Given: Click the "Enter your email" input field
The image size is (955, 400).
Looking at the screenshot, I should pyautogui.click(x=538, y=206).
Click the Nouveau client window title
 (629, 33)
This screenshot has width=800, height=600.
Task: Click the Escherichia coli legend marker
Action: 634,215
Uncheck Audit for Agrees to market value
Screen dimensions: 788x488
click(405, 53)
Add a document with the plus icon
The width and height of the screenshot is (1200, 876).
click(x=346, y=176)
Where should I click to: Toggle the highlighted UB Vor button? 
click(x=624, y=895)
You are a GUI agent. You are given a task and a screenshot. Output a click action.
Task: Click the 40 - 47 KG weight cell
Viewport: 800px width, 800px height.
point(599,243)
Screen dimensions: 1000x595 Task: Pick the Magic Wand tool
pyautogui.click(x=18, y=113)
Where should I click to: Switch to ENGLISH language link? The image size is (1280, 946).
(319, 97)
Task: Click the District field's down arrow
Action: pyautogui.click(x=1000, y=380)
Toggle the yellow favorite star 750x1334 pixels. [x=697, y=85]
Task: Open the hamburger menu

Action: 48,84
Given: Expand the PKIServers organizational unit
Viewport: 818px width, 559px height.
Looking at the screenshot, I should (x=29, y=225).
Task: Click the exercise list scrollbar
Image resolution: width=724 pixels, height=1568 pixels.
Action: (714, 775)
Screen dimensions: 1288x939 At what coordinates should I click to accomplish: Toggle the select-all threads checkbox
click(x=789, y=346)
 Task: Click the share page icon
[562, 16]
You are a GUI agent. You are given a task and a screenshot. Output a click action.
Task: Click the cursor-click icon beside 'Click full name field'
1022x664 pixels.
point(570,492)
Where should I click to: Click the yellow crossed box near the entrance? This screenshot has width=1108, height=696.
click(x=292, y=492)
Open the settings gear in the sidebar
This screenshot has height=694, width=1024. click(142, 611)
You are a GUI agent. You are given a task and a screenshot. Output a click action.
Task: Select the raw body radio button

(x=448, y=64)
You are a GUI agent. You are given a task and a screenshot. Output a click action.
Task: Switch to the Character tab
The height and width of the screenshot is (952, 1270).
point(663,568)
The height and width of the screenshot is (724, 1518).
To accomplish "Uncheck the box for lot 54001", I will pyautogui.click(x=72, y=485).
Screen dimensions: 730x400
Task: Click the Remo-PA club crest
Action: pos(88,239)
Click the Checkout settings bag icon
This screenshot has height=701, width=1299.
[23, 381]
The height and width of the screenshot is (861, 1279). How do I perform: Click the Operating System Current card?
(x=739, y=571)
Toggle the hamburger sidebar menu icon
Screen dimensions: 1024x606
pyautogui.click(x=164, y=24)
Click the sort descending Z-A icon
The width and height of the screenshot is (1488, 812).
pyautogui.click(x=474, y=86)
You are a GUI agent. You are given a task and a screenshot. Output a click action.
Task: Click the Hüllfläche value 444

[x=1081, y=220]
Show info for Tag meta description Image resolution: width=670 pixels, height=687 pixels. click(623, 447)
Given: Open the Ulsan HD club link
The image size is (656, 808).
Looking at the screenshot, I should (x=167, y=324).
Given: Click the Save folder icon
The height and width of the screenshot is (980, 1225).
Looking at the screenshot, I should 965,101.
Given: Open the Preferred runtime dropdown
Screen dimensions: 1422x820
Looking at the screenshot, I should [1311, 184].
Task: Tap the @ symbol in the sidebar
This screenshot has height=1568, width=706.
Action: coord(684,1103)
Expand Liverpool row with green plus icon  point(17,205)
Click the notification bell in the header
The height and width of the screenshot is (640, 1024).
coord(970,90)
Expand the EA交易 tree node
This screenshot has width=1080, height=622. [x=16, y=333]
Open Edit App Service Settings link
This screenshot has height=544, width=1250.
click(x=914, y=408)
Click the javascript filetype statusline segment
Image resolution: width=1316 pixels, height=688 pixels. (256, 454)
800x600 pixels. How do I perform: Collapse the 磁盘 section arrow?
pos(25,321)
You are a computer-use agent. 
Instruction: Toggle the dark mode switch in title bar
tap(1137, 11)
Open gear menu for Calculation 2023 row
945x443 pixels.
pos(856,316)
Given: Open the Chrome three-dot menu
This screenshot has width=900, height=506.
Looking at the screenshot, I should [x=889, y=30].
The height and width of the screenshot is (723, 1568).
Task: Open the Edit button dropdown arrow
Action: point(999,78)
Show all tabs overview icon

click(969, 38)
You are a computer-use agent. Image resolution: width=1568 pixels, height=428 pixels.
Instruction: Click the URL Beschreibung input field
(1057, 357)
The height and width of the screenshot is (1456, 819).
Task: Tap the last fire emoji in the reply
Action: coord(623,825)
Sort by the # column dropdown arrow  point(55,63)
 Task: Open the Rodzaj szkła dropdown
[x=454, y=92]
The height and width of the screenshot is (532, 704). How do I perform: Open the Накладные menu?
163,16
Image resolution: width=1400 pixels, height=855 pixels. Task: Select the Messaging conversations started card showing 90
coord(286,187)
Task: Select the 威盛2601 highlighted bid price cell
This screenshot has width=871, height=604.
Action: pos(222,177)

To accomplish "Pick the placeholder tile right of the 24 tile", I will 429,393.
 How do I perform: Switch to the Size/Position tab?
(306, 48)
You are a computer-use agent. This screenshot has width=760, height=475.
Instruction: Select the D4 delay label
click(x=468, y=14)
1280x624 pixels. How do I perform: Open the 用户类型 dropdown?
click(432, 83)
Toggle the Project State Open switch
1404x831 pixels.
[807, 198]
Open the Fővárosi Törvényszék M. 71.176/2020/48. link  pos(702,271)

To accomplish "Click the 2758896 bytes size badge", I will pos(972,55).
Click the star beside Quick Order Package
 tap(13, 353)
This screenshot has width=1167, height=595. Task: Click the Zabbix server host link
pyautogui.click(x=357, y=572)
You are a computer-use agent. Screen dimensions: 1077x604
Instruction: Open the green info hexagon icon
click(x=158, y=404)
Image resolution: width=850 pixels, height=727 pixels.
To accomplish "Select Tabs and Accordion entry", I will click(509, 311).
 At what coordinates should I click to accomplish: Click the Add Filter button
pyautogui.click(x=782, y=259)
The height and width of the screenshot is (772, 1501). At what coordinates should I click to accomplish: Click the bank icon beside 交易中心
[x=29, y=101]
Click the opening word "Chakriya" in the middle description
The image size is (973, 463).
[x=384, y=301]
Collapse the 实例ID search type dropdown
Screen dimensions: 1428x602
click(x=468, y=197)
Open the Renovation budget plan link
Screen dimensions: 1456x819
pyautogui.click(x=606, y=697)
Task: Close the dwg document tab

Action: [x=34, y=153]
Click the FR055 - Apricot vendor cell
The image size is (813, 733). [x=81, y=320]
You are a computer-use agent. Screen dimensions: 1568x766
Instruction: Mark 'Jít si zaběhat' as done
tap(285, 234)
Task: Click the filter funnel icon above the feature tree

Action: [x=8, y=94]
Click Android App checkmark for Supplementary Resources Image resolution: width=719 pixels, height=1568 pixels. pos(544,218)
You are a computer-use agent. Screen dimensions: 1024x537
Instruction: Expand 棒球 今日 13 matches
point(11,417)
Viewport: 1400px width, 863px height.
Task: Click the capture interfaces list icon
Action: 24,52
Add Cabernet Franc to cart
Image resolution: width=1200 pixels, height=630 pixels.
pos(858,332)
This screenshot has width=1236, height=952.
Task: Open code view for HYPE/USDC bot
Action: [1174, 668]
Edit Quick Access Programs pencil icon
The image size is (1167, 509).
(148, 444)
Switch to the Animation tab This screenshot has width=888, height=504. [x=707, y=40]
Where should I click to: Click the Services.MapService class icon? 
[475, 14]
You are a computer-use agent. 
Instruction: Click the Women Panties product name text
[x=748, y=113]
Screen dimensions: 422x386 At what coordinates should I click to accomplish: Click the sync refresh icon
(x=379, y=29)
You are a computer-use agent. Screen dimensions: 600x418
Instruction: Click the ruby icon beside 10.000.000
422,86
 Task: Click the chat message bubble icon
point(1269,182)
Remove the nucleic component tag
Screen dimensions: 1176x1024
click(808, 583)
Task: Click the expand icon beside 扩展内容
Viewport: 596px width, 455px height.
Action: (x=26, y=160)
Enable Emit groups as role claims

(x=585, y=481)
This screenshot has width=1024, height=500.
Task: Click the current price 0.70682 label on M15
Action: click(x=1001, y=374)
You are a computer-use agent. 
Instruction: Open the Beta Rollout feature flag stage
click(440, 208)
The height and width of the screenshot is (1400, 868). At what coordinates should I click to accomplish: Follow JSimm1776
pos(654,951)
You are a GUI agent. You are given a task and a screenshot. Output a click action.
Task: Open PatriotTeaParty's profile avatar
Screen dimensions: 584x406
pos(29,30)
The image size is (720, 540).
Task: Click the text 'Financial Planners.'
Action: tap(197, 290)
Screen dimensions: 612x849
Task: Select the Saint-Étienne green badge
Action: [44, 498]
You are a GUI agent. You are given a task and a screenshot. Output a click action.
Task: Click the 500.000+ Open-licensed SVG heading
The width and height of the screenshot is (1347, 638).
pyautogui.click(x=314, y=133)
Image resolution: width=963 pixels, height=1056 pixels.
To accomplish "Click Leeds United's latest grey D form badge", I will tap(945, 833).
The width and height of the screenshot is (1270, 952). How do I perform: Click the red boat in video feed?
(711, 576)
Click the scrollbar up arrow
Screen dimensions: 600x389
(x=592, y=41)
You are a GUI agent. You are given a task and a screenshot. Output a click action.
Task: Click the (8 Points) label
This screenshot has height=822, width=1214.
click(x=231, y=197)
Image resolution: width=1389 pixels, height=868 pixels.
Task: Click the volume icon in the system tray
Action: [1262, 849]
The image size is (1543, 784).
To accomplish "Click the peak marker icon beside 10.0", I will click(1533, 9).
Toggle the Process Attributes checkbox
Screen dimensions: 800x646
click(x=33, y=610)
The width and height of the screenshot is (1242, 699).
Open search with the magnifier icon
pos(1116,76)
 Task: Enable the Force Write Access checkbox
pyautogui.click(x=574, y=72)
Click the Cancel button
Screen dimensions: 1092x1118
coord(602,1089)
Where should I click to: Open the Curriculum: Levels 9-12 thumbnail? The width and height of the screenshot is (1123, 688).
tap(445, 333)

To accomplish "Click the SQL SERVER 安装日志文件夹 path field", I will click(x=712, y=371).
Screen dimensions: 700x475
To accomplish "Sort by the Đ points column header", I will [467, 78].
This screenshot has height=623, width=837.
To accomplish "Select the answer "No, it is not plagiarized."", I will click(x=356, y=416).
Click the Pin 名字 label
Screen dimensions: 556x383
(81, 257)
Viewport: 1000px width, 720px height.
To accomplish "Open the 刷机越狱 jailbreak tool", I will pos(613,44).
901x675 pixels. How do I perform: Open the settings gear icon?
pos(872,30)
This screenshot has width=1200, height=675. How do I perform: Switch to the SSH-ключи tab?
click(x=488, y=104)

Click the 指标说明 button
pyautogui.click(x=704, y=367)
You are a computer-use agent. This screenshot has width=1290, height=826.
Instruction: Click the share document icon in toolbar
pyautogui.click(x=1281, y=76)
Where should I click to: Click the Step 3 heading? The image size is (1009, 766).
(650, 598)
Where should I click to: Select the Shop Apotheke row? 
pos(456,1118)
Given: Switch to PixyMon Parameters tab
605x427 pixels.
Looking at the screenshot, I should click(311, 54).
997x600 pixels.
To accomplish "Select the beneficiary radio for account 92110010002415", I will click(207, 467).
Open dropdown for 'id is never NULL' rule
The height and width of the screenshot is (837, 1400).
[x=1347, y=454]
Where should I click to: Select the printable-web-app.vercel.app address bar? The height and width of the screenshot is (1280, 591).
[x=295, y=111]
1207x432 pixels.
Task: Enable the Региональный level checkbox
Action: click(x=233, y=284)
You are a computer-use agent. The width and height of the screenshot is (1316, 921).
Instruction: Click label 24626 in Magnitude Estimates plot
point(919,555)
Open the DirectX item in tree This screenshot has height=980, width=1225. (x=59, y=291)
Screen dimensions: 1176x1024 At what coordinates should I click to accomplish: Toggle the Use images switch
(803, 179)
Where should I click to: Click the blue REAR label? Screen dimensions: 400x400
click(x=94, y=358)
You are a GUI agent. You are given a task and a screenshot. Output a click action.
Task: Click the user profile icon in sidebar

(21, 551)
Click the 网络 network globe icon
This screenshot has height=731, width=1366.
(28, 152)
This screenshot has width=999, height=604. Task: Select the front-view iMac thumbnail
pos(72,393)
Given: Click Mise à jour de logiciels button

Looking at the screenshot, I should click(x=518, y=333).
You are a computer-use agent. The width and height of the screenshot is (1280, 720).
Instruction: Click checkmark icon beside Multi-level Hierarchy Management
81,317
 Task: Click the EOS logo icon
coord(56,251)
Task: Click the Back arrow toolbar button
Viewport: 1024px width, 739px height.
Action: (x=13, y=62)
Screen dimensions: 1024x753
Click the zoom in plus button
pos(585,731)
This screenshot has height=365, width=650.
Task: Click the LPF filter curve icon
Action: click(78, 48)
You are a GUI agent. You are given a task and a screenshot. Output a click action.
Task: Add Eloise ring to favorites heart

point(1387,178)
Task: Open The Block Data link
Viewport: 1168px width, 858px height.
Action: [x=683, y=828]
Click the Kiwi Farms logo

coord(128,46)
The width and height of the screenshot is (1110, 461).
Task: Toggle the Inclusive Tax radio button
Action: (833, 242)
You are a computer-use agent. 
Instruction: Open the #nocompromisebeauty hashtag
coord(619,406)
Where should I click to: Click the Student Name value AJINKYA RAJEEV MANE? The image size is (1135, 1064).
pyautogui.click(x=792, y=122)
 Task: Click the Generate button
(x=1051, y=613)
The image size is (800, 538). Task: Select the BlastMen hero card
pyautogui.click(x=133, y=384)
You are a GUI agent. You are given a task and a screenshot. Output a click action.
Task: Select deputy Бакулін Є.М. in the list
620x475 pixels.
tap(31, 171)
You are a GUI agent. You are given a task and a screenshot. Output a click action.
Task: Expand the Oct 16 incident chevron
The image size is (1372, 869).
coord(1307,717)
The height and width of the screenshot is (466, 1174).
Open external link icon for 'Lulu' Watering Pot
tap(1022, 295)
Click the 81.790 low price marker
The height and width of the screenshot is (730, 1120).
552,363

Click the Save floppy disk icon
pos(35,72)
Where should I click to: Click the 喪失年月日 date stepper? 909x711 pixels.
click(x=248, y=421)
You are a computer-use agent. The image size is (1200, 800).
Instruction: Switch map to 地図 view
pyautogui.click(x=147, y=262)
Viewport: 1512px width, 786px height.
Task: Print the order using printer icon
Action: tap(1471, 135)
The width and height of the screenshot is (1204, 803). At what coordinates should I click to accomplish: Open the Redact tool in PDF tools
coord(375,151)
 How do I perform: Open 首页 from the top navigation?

> [WHAT THE TASK REQUIRES] Across the entries above, how many lines include the word "column"? Give only the number.

> [ANSWER BOX] 2